The menswear I see in this thread is better than CWK's unforgivable, unforgettably bad merchandise. I don't even know how to find it easily any more, but here are the first two pieces I found on second-hand sites that I recognized from CWK's tenure:

giv-pants.jpg

[TheRealReal.com]

givenchy-iKRIX-crewneck-sweater.jpg
[ikrix.com]


I find them nauseating, and I'd much rather wear Matthew Williams, even if the only thing I like about any of his clothes is the chunky zipper pulls. :D

In terms of footwear I might have to agree with you, since CWK just slapped some lame 'tech' logos on pretty normal shoes, whereas MW is obsessed with giant inflated-looking rubber/plastic monstrosities. I don't even know what that's about, except that with Bottega and others on the same or similar trajectories (everyone is selling logo slide sandals, tall rainboots, horrible clogs, and sock-knit sneakers), I assume it is less about design and more about maximizing profit by selling footwear made of cheap materials at prices comparable to real leather shoes. $800 for a really nice dress shoe -- especially with embellishments or might be justifiable (at least to the folks who would ever consider such a purchase), but $700 for some rubber and polyester mesh is grotesque in any context.
 
I agree completely with "banal and commercial"; the clothes in this thread are terrible, so I don't want anyone to mistake me for a Matthew Williams defender, but I just registered because somebody has to say it -- Clare Waight Keller's menswear for Givenchy (I don't even remember the runway, I'm talking about the stuff sold at SSense, Mr.Porter, etc.) was THE worst "designer" men's clothing I have ever seen since I started paying attention to fashion circa 2004. It was a bunch of the laziest, sloppiest nylon and cotton-jersey basics (and I mean basics that Old Navy would turn its nose up at) with the laziest, sloppiest logos strewn haphazardly across it.

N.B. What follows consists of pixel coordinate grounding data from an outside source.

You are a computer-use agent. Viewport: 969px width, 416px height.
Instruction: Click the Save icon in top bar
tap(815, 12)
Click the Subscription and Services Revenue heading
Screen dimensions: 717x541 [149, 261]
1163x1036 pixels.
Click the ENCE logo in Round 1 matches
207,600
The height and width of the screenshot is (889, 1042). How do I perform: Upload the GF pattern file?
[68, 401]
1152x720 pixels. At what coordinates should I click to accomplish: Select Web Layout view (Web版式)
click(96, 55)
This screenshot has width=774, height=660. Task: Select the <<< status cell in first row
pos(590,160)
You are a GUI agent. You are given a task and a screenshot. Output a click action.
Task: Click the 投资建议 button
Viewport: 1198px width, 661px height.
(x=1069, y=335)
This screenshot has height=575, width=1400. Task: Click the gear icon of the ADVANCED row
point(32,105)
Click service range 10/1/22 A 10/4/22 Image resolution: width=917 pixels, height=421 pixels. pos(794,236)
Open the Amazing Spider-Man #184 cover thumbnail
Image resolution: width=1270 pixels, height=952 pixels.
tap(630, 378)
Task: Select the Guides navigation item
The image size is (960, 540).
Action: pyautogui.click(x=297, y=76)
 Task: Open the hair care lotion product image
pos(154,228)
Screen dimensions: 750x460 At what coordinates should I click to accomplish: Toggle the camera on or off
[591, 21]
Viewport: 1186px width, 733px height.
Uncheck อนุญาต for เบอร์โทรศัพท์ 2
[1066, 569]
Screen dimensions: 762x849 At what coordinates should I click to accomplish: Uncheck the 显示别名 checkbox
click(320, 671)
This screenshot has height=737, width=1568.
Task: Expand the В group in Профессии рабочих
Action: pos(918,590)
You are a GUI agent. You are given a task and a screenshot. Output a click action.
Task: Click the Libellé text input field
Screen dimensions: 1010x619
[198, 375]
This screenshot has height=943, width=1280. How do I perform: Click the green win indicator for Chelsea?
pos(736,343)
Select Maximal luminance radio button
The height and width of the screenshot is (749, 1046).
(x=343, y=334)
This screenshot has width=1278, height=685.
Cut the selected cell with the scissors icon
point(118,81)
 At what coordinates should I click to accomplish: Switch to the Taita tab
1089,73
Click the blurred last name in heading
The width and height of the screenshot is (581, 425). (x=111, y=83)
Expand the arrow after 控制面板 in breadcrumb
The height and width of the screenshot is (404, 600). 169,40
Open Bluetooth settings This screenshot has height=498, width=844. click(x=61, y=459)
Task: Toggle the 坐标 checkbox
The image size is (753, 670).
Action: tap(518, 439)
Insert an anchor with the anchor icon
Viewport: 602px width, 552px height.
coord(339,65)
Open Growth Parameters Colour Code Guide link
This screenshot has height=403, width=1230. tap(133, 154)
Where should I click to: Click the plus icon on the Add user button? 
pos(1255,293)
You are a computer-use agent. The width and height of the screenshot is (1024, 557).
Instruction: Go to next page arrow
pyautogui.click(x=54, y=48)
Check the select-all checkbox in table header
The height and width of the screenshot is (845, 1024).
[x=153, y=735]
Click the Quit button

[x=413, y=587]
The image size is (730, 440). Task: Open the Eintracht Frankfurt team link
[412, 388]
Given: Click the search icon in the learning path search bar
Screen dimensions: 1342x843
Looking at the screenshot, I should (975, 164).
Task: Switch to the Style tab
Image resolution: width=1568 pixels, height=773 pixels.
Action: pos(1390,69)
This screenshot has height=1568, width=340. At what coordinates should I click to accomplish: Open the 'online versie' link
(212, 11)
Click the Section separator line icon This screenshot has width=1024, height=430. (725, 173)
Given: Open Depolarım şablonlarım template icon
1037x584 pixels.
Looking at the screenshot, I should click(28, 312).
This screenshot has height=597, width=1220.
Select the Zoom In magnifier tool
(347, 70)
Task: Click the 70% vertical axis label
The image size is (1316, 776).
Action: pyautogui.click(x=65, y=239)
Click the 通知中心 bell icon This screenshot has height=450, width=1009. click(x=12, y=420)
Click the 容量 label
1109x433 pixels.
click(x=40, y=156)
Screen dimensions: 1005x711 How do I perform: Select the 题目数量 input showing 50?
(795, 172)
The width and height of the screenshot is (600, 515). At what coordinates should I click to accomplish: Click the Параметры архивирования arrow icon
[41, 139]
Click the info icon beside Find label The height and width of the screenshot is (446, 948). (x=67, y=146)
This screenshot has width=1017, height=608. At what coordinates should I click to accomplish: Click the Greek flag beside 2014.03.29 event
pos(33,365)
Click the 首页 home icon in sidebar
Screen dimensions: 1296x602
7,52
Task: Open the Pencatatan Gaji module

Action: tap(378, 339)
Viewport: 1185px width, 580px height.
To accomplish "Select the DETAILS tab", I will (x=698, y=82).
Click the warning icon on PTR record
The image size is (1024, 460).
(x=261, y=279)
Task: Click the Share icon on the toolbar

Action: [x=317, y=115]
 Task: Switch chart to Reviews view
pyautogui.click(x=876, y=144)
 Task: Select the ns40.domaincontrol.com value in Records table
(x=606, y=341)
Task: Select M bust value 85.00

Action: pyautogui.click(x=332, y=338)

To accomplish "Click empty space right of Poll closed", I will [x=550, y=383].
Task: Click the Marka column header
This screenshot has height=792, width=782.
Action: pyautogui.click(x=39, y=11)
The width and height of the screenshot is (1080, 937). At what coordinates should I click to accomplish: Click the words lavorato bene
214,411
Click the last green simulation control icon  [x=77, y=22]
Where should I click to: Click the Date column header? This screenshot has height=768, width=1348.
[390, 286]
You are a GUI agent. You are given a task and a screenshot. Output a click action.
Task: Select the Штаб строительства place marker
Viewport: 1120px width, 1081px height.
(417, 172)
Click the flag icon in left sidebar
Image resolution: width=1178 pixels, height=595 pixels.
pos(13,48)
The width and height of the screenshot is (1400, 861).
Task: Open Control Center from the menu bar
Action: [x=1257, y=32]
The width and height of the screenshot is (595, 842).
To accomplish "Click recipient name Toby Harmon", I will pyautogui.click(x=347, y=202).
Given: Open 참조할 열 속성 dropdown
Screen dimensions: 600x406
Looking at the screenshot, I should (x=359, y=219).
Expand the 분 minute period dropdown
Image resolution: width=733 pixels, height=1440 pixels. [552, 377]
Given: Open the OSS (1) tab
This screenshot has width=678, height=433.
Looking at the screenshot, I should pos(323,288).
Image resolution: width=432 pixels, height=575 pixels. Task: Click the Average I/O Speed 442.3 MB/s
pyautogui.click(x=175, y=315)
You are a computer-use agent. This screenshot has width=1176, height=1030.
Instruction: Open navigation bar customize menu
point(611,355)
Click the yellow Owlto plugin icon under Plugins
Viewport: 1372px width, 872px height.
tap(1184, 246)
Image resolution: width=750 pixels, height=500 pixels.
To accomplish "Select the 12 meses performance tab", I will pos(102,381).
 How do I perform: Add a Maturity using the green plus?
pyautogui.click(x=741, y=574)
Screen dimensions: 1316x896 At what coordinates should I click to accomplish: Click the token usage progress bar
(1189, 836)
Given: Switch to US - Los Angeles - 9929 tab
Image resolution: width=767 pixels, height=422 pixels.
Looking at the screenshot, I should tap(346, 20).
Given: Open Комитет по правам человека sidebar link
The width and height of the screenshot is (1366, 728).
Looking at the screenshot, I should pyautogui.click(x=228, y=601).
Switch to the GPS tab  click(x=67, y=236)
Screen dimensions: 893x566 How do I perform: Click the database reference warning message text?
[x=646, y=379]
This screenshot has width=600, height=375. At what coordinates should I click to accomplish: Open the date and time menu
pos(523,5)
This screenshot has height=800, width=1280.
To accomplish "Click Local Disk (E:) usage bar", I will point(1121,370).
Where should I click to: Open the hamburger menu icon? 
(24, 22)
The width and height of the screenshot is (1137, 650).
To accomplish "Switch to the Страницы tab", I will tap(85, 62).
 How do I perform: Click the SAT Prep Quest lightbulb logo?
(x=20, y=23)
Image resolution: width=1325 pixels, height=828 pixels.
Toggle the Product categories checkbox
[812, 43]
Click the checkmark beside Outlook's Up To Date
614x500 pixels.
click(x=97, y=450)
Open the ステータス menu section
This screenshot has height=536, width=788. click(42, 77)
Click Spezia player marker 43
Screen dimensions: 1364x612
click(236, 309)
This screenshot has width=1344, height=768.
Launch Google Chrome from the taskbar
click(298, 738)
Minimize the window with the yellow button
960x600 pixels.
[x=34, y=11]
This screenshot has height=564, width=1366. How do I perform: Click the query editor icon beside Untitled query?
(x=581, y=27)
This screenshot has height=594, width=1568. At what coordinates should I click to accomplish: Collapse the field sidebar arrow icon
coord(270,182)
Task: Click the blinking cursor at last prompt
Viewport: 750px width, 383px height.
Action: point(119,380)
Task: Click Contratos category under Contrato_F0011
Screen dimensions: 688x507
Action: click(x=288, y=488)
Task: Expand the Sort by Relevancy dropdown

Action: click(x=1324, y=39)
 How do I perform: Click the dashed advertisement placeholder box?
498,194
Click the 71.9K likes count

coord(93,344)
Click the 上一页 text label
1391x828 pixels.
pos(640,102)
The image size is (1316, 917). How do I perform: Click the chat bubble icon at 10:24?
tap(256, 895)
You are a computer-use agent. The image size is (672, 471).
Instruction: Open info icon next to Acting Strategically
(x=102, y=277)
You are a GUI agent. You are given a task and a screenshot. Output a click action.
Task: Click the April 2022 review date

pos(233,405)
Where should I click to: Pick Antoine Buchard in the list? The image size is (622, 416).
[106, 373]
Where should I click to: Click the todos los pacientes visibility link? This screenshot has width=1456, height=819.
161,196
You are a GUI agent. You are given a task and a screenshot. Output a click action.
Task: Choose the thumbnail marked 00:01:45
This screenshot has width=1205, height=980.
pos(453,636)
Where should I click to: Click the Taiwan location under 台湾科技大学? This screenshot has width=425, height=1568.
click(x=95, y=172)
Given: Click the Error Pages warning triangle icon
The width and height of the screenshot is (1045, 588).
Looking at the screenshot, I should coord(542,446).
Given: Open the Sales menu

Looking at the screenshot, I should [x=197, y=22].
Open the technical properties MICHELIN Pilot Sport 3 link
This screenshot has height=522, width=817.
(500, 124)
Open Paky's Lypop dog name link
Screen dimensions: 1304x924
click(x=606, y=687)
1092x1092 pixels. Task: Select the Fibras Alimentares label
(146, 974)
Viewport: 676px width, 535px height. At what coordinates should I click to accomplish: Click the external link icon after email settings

The menswear I see in this thread is better than CWK's unforgivable, unforgettably bad merchandise. I don't even know how to find it easily any more, but here are the first two pieces I found on second-hand sites that I recognized from CWK's tenure:

The merchandise is exactly the same under this current MW tenure. 80% of what is being sold through the wholesale retailers is based around slapping on the logo on a hoodie or t-shirt, let's be honest. Even worse is that Givenchy/LVMH is going the route of extremely cringey collab merchandise. Look at their recent Disney collab. So stupid.

Screenshot 2022-06-12 at 10.03.39 am.png
GIVENCHY

The problem with all these brands is that they saw how easily they could make money from selling all these cheap, low-quality pieces to the masses. A t-shirt and hoodie with a logo probably costs $50 to make, and they sell it for $1500-$2000 in the boutique. Furthermore all these brands want to constantly grow and compete against each other and they have no idea how to make money apart from churning out all this cr*p. Its a cultural quagmire that we're now stuck in. I don't see it improving anytime soon tbh.

I digress. MW was the wrong choice of artistic director for a brand as big as Givenchy. He simply does not have the vision or limitless creativity that is required. What's more, the brand has been severely mismanaged over the years since Tisci's departure. They have such an extraordinary opportunity with the archives and the history, not to mention that they own the beauty division. So many lost opportunities! Not only do they need a new Artistic Director, but they need a new CEO too and probably an entire new management team.

IMO Hedi Slimane should have gone to Givenchy instead of Celine. It had everything he wanted - Womenswear, Menswear, Beauty, Parfums, Haute Couture. He has the necessary vision to unify everything and make it a commercial success.